» **Aim of the task**
Would you please restate all of the data exactly?

» **Saved data entries**
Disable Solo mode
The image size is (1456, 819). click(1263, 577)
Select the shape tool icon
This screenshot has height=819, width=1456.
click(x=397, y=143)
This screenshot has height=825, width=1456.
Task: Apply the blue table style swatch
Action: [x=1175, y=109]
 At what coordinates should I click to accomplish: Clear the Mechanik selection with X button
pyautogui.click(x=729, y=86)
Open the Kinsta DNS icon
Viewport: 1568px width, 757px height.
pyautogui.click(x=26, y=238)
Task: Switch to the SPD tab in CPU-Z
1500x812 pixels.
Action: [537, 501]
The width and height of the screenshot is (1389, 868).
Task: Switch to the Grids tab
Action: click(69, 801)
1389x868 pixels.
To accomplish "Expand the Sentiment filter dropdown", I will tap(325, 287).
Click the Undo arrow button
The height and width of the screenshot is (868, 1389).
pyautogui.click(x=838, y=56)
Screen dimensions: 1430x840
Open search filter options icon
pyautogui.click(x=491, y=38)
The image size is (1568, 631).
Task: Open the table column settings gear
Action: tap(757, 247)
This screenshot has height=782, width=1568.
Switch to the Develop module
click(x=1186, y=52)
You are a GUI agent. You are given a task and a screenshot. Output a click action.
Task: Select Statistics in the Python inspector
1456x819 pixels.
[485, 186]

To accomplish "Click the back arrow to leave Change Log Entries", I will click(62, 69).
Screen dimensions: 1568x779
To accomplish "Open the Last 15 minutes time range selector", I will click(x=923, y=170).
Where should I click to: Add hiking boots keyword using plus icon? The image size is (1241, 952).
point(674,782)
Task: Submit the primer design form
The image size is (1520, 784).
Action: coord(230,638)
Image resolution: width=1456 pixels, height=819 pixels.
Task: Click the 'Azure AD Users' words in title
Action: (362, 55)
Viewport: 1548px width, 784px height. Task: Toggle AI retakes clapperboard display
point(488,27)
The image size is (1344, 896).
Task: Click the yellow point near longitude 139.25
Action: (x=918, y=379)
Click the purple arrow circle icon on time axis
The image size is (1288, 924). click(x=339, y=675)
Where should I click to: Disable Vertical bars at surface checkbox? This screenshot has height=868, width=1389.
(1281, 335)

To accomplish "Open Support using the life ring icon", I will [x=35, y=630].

» **Response box**
Disable Solo mode
The image size is (1456, 819). click(1263, 577)
Select the shape tool icon
This screenshot has height=819, width=1456.
click(x=397, y=143)
This screenshot has height=825, width=1456.
Task: Apply the blue table style swatch
Action: [x=1175, y=109]
 At what coordinates should I click to accomplish: Clear the Mechanik selection with X button
pyautogui.click(x=729, y=86)
Open the Kinsta DNS icon
Viewport: 1568px width, 757px height.
pyautogui.click(x=26, y=238)
Task: Switch to the SPD tab in CPU-Z
1500x812 pixels.
Action: [537, 501]
The width and height of the screenshot is (1389, 868).
Task: Switch to the Grids tab
Action: click(69, 801)
1389x868 pixels.
To accomplish "Expand the Sentiment filter dropdown", I will tap(325, 287).
Click the Undo arrow button
The height and width of the screenshot is (868, 1389).
pyautogui.click(x=838, y=56)
Screen dimensions: 1430x840
Open search filter options icon
pyautogui.click(x=491, y=38)
The image size is (1568, 631).
Task: Open the table column settings gear
Action: tap(757, 247)
This screenshot has height=782, width=1568.
Switch to the Develop module
click(x=1186, y=52)
You are a GUI agent. You are given a task and a screenshot. Output a click action.
Task: Select Statistics in the Python inspector
1456x819 pixels.
[485, 186]

To accomplish "Click the back arrow to leave Change Log Entries", I will click(62, 69).
Screen dimensions: 1568x779
To accomplish "Open the Last 15 minutes time range selector", I will click(x=923, y=170).
Where should I click to: Add hiking boots keyword using plus icon? The image size is (1241, 952).
point(674,782)
Task: Submit the primer design form
The image size is (1520, 784).
Action: coord(230,638)
Image resolution: width=1456 pixels, height=819 pixels.
Task: Click the 'Azure AD Users' words in title
Action: (362, 55)
Viewport: 1548px width, 784px height. Task: Toggle AI retakes clapperboard display
point(488,27)
The image size is (1344, 896).
Task: Click the yellow point near longitude 139.25
Action: (x=918, y=379)
Click the purple arrow circle icon on time axis
The image size is (1288, 924). click(x=339, y=675)
Where should I click to: Disable Vertical bars at surface checkbox? This screenshot has height=868, width=1389.
(1281, 335)

To accomplish "Open Support using the life ring icon", I will [x=35, y=630].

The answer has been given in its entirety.